Elwin de Groot, Senior Eurozone Strategist at Rabobank, notes that the “Pound Surges as BOE Policy Inaction Catches Traders Off Guard”, says one of Bloomberg’s headlines yesterday.

Key Quotes

“In fact, it was the second time in the space of three weeks that UK financial markets got it wrong. This time it was BoE Governor Carney who surprised markets by abstaining from a rate cut as well as any other monetary easing measures. The MPC voted 8-1, with only Vlieghe arguing for an immediate reduction in Base rate. As a result sterling shot up by more than 2.5% against the dollar in the immediate aftermath of the decision, although it retraced most that gain in the afternoon.

The minutes indicated that most members “of the committee expect monetary policy to be loosened in August”. Whilst some may argue that yesterday’s decision was simply a stay of execution with regard to a cut in Base rate, the minutes also noted that “the committee discussed various easing options and combinations thereof. The exact extent of any additional stimulus measures will be based on the committee’s updated forecast, and their composition will take account of any interactions with the financial system.”
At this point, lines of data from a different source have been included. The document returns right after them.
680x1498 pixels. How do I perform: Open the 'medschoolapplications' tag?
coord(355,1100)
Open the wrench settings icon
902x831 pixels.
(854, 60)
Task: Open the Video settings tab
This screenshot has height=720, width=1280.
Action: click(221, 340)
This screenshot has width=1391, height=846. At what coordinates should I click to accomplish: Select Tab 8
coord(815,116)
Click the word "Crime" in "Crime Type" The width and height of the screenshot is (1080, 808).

In other words, the MPC wants a clearer view of the impact of Brexit (which, hopefully, comes with data in the coming weeks and the August 4 Inflation Report). But it also suggests that the MPC is open to alternative measures. As we argued in our preview, such measures are more likely to be targeted (trying to spur lending, without weakening sterling any further) rather than the use of a blunt, and potentially distorting, cut in the Base rate. That said, the latter will obviously remain an option if the economy turns out to be even weaker and cost-push price pressures, fuelled by the weaker pound, fail to materialise.”